> **What is expected**
Could you repeat the listing below exactly while leaving its pictures behind?

> **Source data**
━━━━━━━━

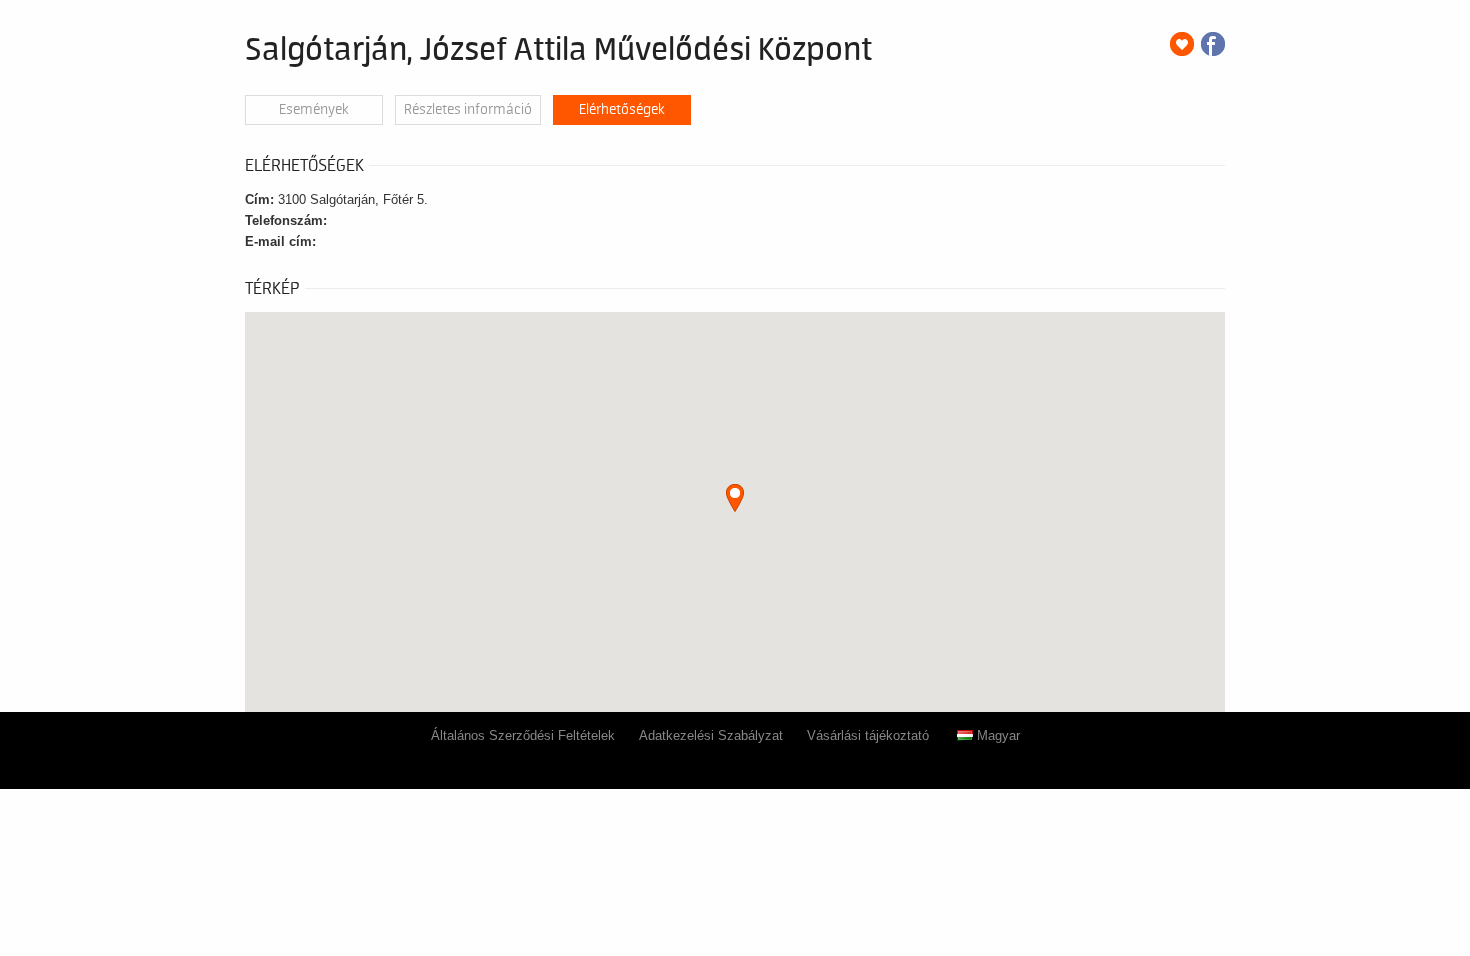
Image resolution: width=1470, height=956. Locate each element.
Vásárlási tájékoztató (868, 735)
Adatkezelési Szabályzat (711, 735)
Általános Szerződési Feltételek (523, 735)
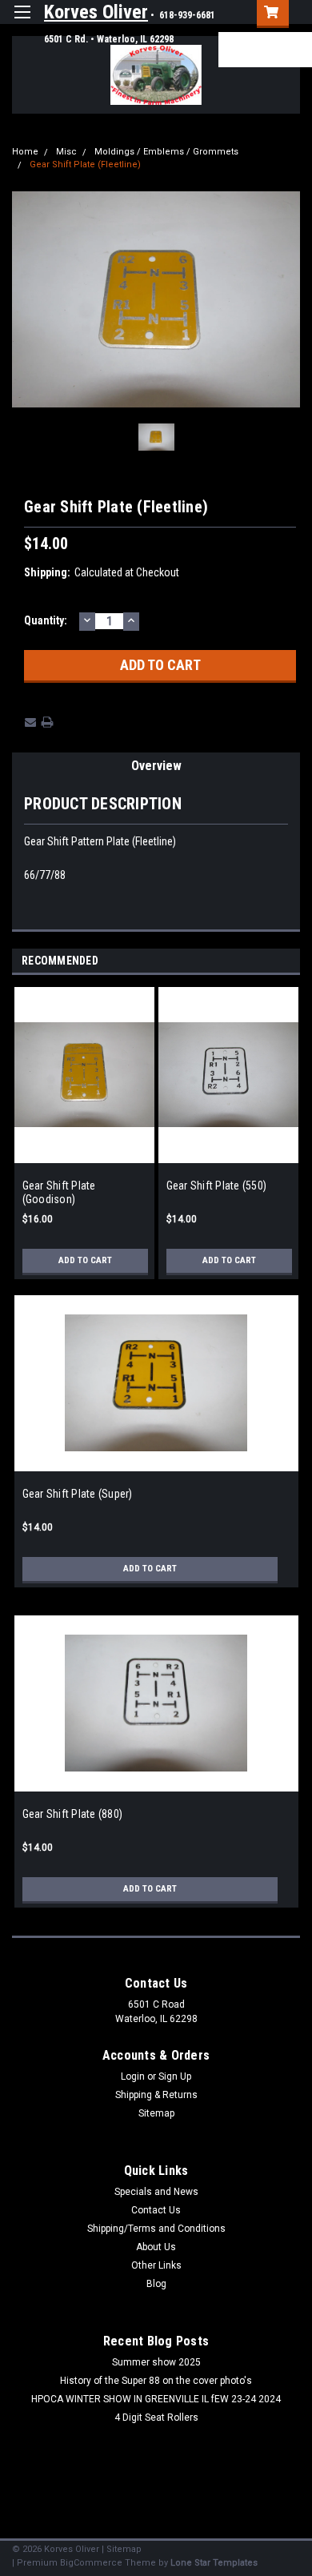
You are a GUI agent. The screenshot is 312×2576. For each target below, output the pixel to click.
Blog (156, 2283)
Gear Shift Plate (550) (216, 1185)
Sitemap (156, 2113)
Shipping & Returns (156, 2095)
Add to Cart (85, 1260)
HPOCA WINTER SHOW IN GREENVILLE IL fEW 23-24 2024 (156, 2399)
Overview (156, 765)
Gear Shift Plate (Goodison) (59, 1192)
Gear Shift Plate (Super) (77, 1493)
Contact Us (156, 2210)
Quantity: (45, 620)
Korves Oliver (96, 12)
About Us (156, 2247)
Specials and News (156, 2191)
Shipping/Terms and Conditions (156, 2228)
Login (234, 43)
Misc (66, 151)
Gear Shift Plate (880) (72, 1814)
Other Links (156, 2265)
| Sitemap (122, 2549)
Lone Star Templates (214, 2563)
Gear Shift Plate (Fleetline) (85, 164)
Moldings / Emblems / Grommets (166, 151)
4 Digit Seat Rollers (156, 2417)
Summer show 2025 (156, 2362)
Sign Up (242, 56)
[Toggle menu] (22, 22)
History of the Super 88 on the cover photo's (156, 2380)
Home (25, 151)
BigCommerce (91, 2563)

━━━━━━━━

> **Solution to the problem**
Image resolution: width=1470, height=956. Locate each element.
Vásárlási tájékoztató (868, 735)
Adatkezelési Szabályzat (711, 735)
Általános Szerződési Feltételek (523, 735)
You are a GUI agent. The screenshot is 312×2576. For each target below, output the pixel to click.
Blog (156, 2283)
Gear Shift Plate (550) (216, 1185)
Sitemap (156, 2113)
Shipping & Returns (156, 2095)
Add to Cart (85, 1260)
HPOCA WINTER SHOW IN GREENVILLE IL fEW 23-24 2024 (156, 2399)
Overview (156, 765)
Gear Shift Plate (Goodison) (59, 1192)
Gear Shift Plate (Super) (77, 1493)
Contact Us (156, 2210)
Quantity: (45, 620)
Korves Oliver (96, 12)
About Us (156, 2247)
Specials and News (156, 2191)
Shipping/Terms and Conditions (156, 2228)
Login (234, 43)
Misc (66, 151)
Gear Shift Plate (880) (72, 1814)
Other Links (156, 2265)
| Sitemap (122, 2549)
Lone Star Templates (214, 2563)
Gear Shift Plate (Fleetline) (85, 164)
Moldings / Emblems / Grommets (166, 151)
4 Digit Seat Rollers (156, 2417)
Summer show 2025 (156, 2362)
Sign Up (242, 56)
[Toggle menu] (22, 22)
History of the Super 88 on the cover photo's (156, 2380)
Home (25, 151)
BigCommerce (91, 2563)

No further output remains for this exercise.